それこそ「どついたるねん」の時は最初ですから、もう何したらいいかまったく分からなかったです。今でも覚えているのは、記録係の今村治子さん、通称“おハルさん”から「役者になるんだったら、スタッフ・キャストみんなに愛される人になりなさい」と言うていただきました、その言葉。それは、今でも自分にとっての宝物ですし、これからもそうあるように目指していきたいですね。
父として長男へ、夫として妻へ贈る言葉
ボクサーになった長男の英五郎は、こないだのデビュー戦(東日本ミドル級新人王予選4回戦)で、残念ながら負けましたが、僕は「あと30連勝せい」と言いました。強いものを持ってるから、きっとやってくれると思います。
父親と同じ道を選んだことは…めちゃめちゃうれしいです。誰に似たのか真面目な男なんですよ(笑)。地道にコツコツ練習を重ねているので、それは絶対、花が咲くと思います。練習は嘘をつかないって言いますし、努力は必ず実りますから。
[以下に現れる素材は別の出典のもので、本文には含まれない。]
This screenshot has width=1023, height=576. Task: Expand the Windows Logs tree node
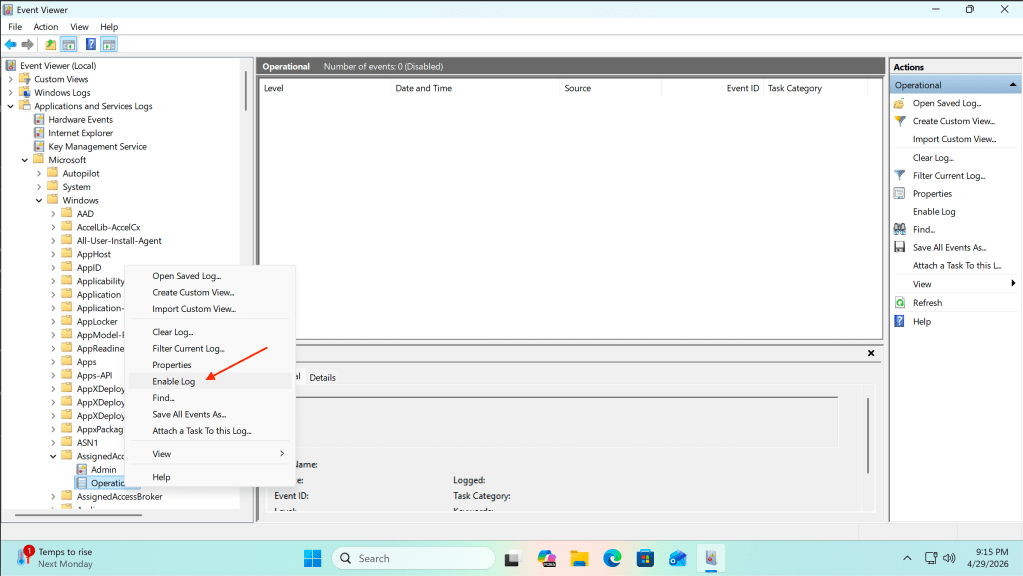click(11, 93)
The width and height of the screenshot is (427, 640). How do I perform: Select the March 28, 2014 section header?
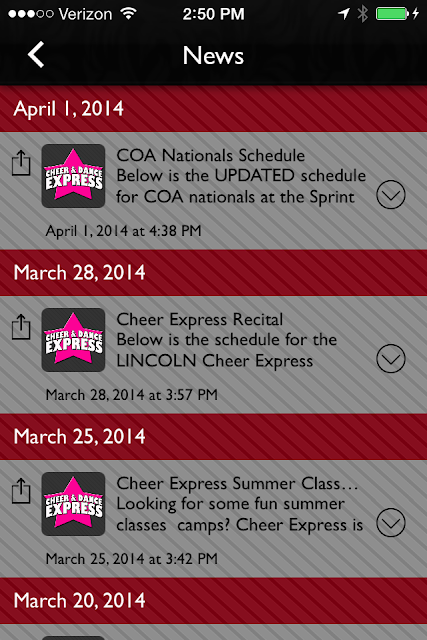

先のことはともかく、「今」が一番大事やと思うんです。いつでも「今」が大切ですし、「今」を生きなあかんと思います。(そう信じる気持ちは)たぶんそれはずっと変わらないと思います。
夫婦円満の秘訣ですか?(即答で)「早いこと謝れ」。謝るのは早いに越したことありません(笑)。僕の場合、謝りすぎて、たまに何で謝ってるのか分からんなることもありますけど(笑)。
コロナ禍になって毎日マスクはしてますが、そのほかには何も変わってません。悩みといえば…悩みがないのが悩み、ですかね(笑)。
赤井英和、パイロットになる
「もし、ボクサーになっていなかったら?芸能界に入らなかったら?違った自分になってみてください」。その質問に、赤井から返ってきた答えは「パイロット」。その理由とは?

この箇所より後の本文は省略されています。